══ DOCUMENT SECTION

The same can be said for J.K. Rowling. With Goblet, the author gives her characters complex new dimensions — even exploring the chamber of secrets known as wizard puberty — without losing the whimsy that makes Potter fans long to ditch the Muggle world for a cottage in Hogsmeade.

Rowling wrote Goblet — at 734 pages, a massive Bludger of a book — under enormous time constraints; still, her remarkably smooth narrative is in no hurry. After an eerie prologue, in which we learn that Voldemort is angling for a comeback, Goblet opens with Harry living every English wizard’s dream: The Weasleys have scored tickets to the Quidditch World Cup. It’s a hilarious, vivid sequence, as magic folk from all over Europe camp out in enchanted tents and try — unsuccessfully — to blend in with the Muggle townspeople. But the post-Cup festivities take an ugly turn when a mob of Death Eaters (Voldemort’s sinister minions) rages across the campground, and the Dark Mark, the sign of Voldemort, lights up the sky.

════
══ RECORDS SUPPLIED

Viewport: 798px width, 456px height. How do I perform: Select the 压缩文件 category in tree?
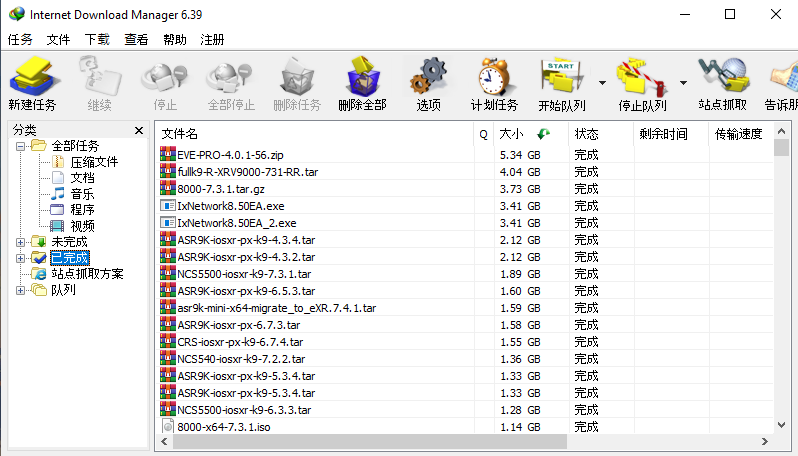tap(93, 162)
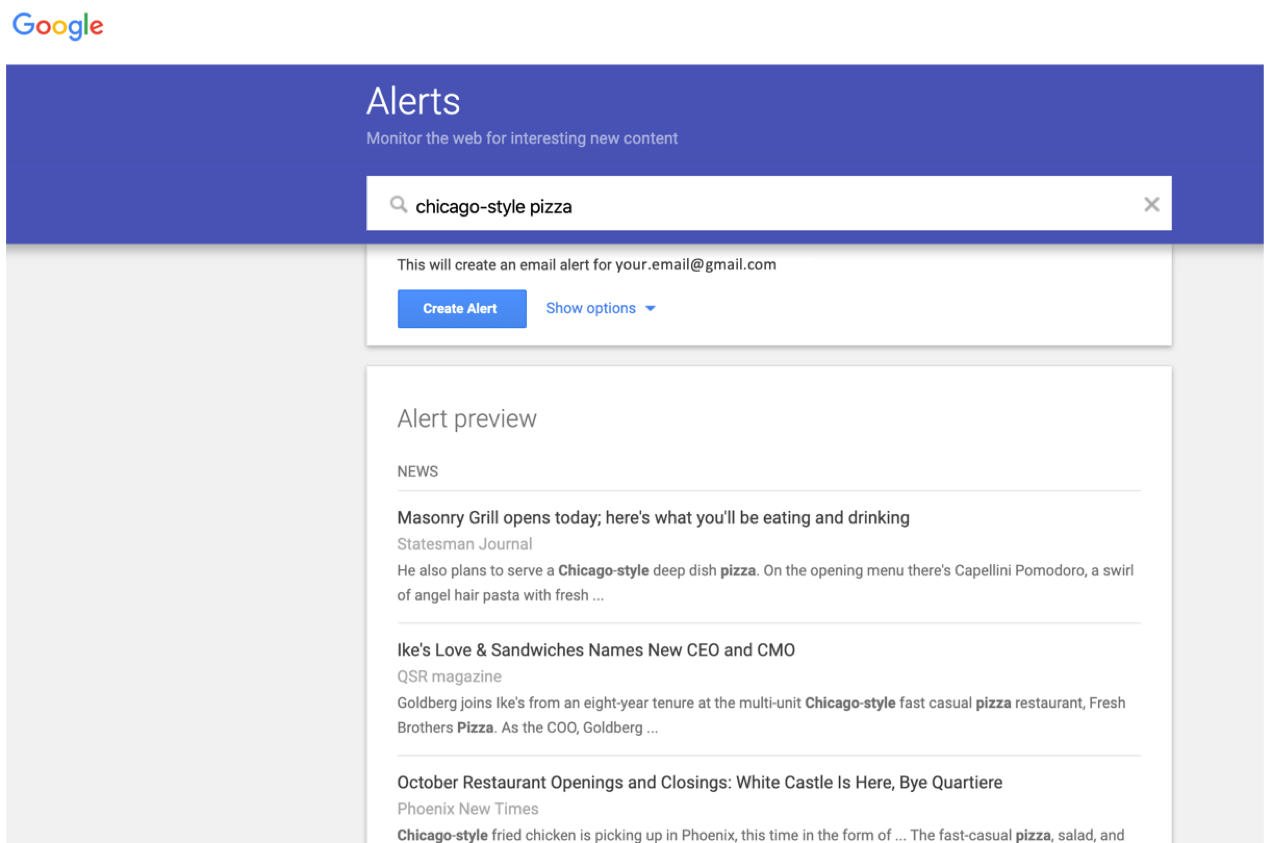The image size is (1272, 843).
Task: Clear the search query with the X icon
Action: [1151, 203]
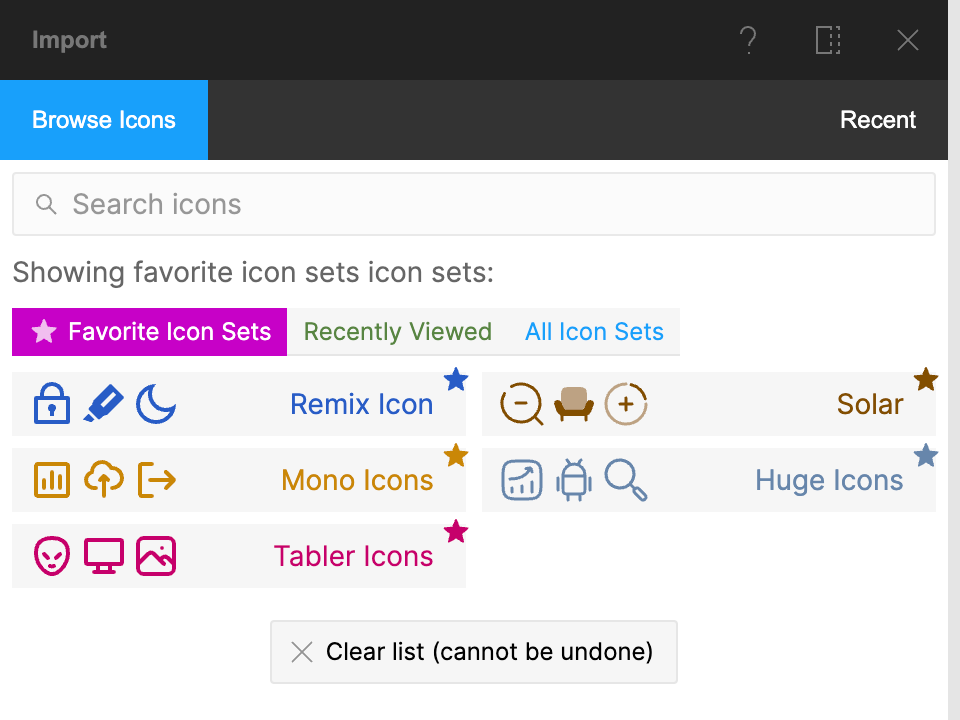Open the All Icon Sets view
The height and width of the screenshot is (720, 960).
[594, 331]
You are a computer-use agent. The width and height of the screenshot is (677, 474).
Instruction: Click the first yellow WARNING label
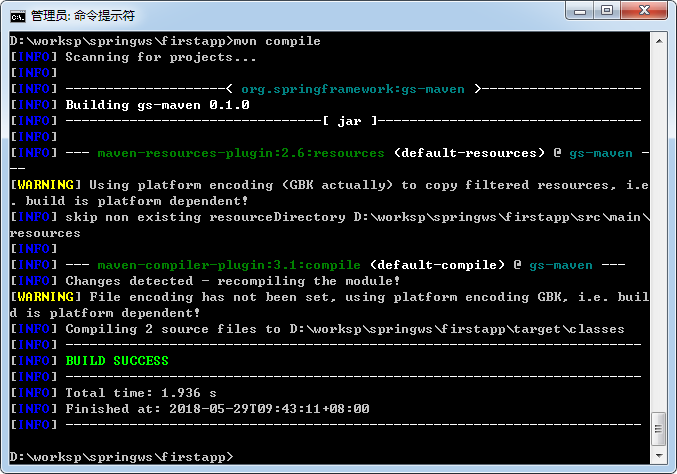[x=45, y=185]
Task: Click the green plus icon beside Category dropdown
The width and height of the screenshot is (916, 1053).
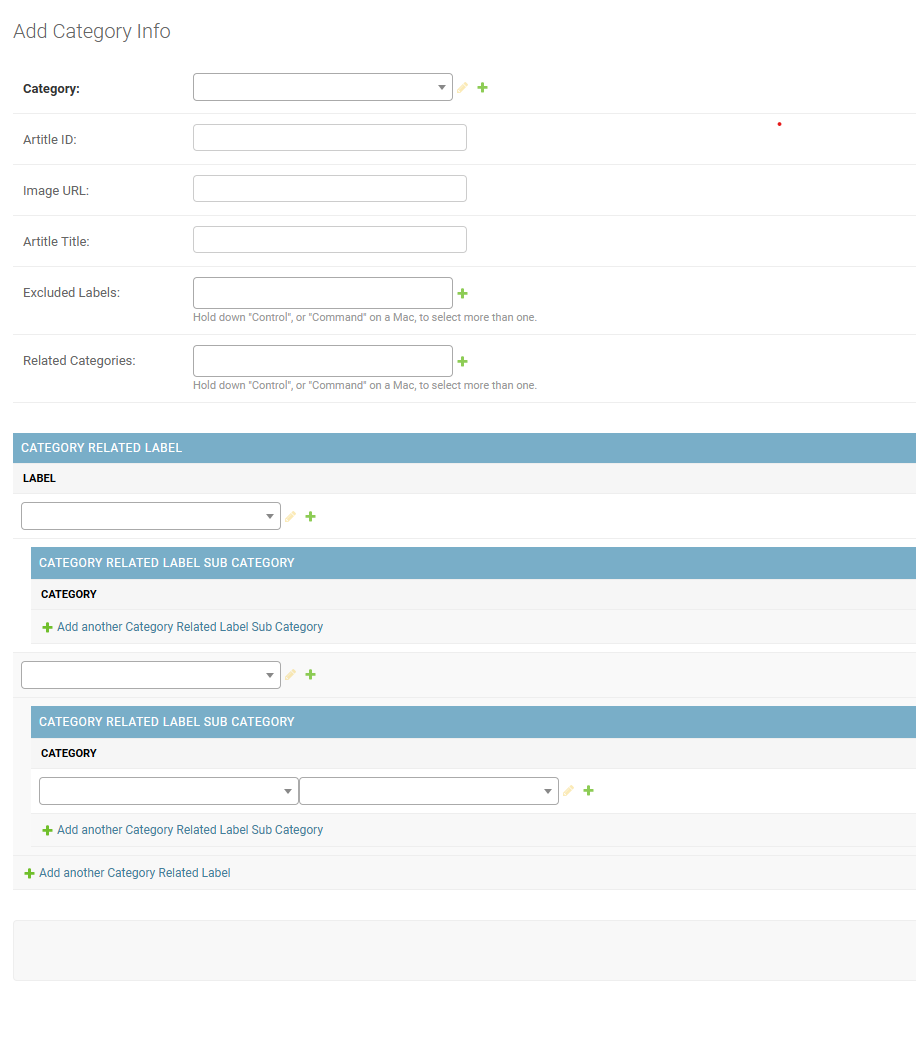Action: [x=482, y=87]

════

**GIVEN EXERCISE A**
Transcribe the stretch of the Goblet review above from "The same can" through "cottage in Hogsmeade.".
**GIVEN EXERCISE B**
Decide whether each statement agrees with the Goblet review above. Answer yes or no for each, and quote the deciding words of the review. (i) The book runs to 734 pages. (ii) Rowling wrote the book with plenty of time to spare. (iii) The magic folk at the World Cup manage to blend in with the Muggle townspeople.

**FULL OUTPUT A**
The same can be said for J.K. Rowling. With Goblet, the author gives her characters complex new dimensions — even exploring the chamber of secrets known as wizard puberty — without losing the whimsy that makes Potter fans long to ditch the Muggle world for a cottage in Hogsmeade.

**FULL OUTPUT B**
(i) Yes: "at 734 pages, a massive Bludger of a book"
(ii) No: "under enormous time constraints"
(iii) No: "try — unsuccessfully — to blend in with the Muggle townspeople"